● **Text provided**
(begin)

Kth Largest Element in an Array - Quickselect Using Lomuto Partitioning Scheme.

#welcome #csharp #unity3d #gamedev

According to Leetcode:

We highly recommend Kth Largest Element in an Array, which has been asked many times in an Amazon phone interview.

Task

Given an integer array nums and an integer k, return the kth largest element in the array.
Note that it is the kth largest element in the sorted order, not the kth distinct element.
You must solve it in O(n) time complexity.

Heap

There are several ways to solve this task. The most straightforward is to iterate through the array and keep the top Kth largest element while iterating. For that purpose, a heap is the best data structure.
The algorithm:

iterate through the array and put each element to the heap
if the heap size is greater than k - remove the smallest one(which will be at the beginning of our queue)
return the first element

class Solution {
    public int findKthLargest(int[] nums, int k) {
        PriorityQueue<Integer> heap = new PriorityQueue<>();
        for (int n: nums) {
          heap.add(n);
          if (heap.size() > k)
            heap.poll();
        }

        return heap.poll();        
  }
}

We iterate through the array and each time we insert the element in the heap of length K, so the time complexity is O(NlogK). Can we do better? :)

Quickselect time complexity

First, let’s discuss high-level design, and then we can dive deeper. Here is a link to the problem.
We need to find K-th largest element in the array. Since for us more comfortable sorting an array in non-decreasing order, let’s rephrase the task and say that we need to find the N-k smallest element in the array.

The idea behind the algorithm is to use a partitioning algorithm from quickselect.
We partition the whole array(O(n) time complexity).
Then through away half of it and continue with another half(O(n/2) time complexity).

Again through away half of it and continue with 1/4 of the original array (O(n/4) time complexity).
Continue doing so until we reach a single element. To summarize overall time complexity:

n + n/2 + n/4 + n/8 +... ~ 2n = n

You may be confused about time complexity thinking “wait, we are doing almost the same with binary search, it is logN time complexity, where is the logN part”. Well, you are right. The key point here is that not all partitions are doing the same amount of work.

This more precise analysis, which uses the fact that the work done keeps decreasing on each iteration, gives the O(n) runtime.
If you are still confused about time complexity take a look at this answer and this article.

Partition algorithm(Lomuto partitioning scheme)

One chooses a pivot and defines its position in a sorted array in a linear time using so-called partition algorithm.

(end)

● **What to work on**
[a] Repeat the passage of the Kth-largest-element article between "You may be confused" and "so-called partition algorithm.", inclusive.
[b] Switch "coordinates" to "screen position" in the listing between the lines holding "This screenshot has width=1125, height=1036." and "click(278, 673)", inclusive. Return only those lines, otherwise unchanged and without the pictures.

● **Exercise material**
(begin)

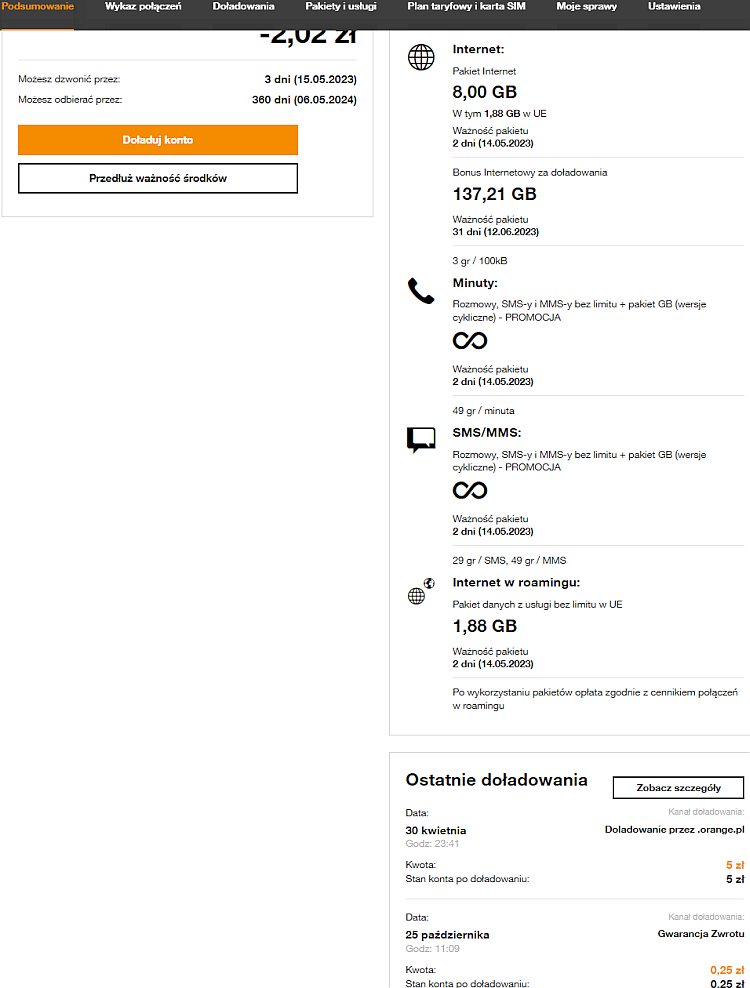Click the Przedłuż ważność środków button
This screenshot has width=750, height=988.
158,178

(end)
(begin)

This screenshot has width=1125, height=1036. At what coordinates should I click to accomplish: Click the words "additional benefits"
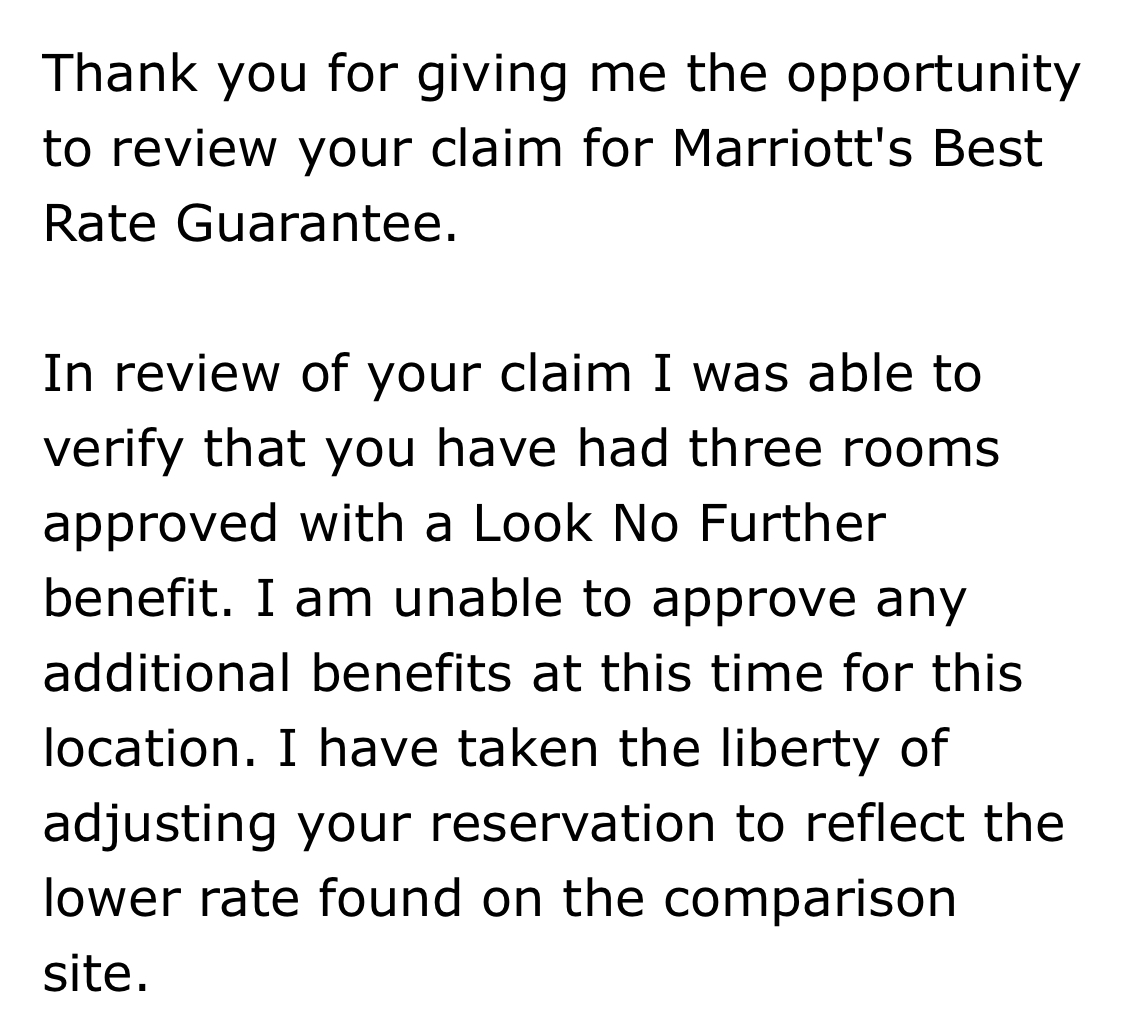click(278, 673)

(end)

● **Solutions**
[a]
You may be confused about time complexity thinking “wait, we are doing almost the same with binary search, it is logN time complexity, where is the logN part”. Well, you are right. The key point here is that not all partitions are doing the same amount of work.

This more precise analysis, which uses the fact that the work done keeps decreasing on each iteration, gives the O(n) runtime.
If you are still confused about time complexity take a look at this answer and this article.

Partition algorithm(Lomuto partitioning scheme)

One chooses a pivot and defines its position in a sorted array in a linear time using so-called partition algorithm.

[b]
This screenshot has width=1125, height=1036. At what screen position should I click to accomplish: Click the words "additional benefits"
click(278, 673)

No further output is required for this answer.